Nature park in Mezitli, Mersin, Turkey

100th Anniversary (Gümüşkum) Nature Park (100. Yıl (Gümüşkum) Tabiat Parkı) is a coastal nature park in Mersin, Turkey.

The park at is in Davultepe town, which merged to Mersin urban fabric. It is located on the Mediterranean Sea coast covering an area of 22.98 ha. It is on the Mersin-Silifke highway 12 km southwest of Mersin. In 1977, the grove at the Mediterranean Sea side was declared a recreation area. On November 7, 2011, the area was declared a nature park by the Ministry of Environment and Forest.
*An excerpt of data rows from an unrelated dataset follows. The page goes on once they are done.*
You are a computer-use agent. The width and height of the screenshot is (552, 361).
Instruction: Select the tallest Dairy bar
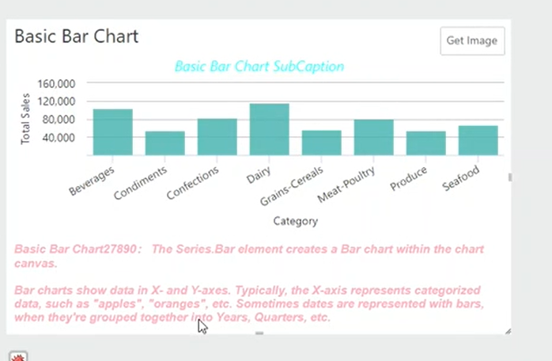tap(270, 129)
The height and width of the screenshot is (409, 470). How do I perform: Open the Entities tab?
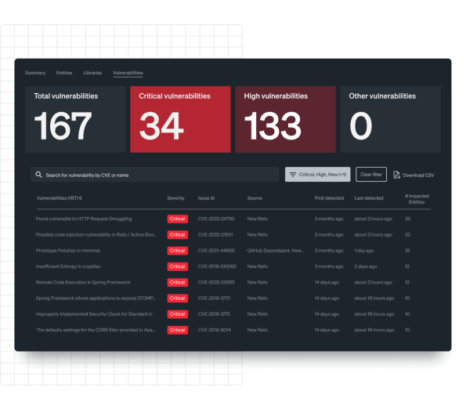coord(64,73)
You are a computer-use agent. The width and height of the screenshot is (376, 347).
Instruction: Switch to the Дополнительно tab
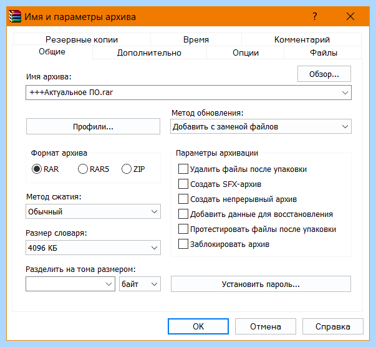point(149,53)
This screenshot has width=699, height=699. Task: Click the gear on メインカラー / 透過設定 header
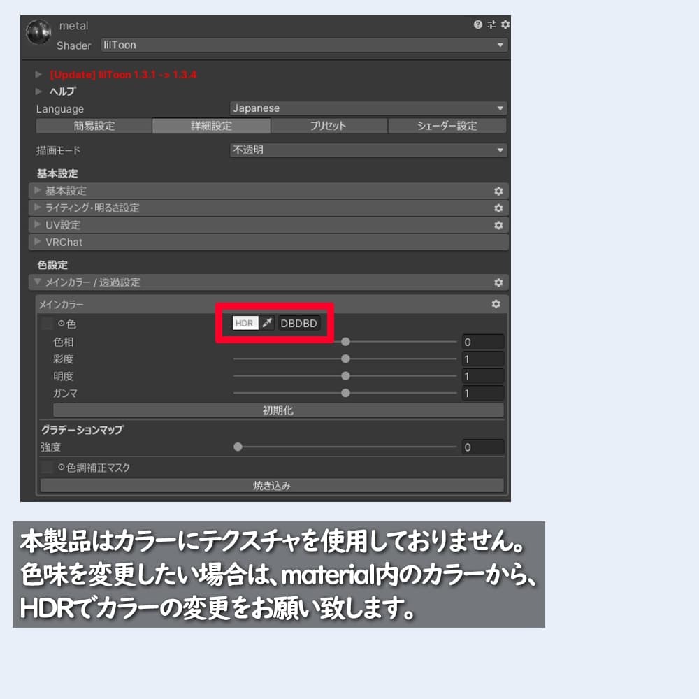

However the ministry decided to end its status as a nature park and there is a heated discussion on its future status

It has a 1.8 km long sandy beach. "Gümüşkum" means literally "Silver sand". The nature park offers outdoor recreational activities for visitors on a daily basis such as hiking, swimming and picnicing. Camping and renting of cottages or bungalows are also available.

The trees in the park are Turkish pine (Pinus brutia) and eucalyptus. The endemic plant sea daffodil (Pancratium maritimum) is endangered. A section of the sandy beach in the nature park is used by green sea turtles (Chelonia mydas) and loggerhead sea turtles (Caretta caretta) for ovulation. A treatment and rehabilitation center for the sea turtles is situated inside the nature park.

The status of the protected area as "nature park" was revoked on July 14, 2015. It was decided to decrease its status to "recreation area of grade A". Upon protests of the residents of Mersin to protect and conserve the sea turtles, the Ministry cancelled its decision within about one month, and the status of the protected area remained unchanged.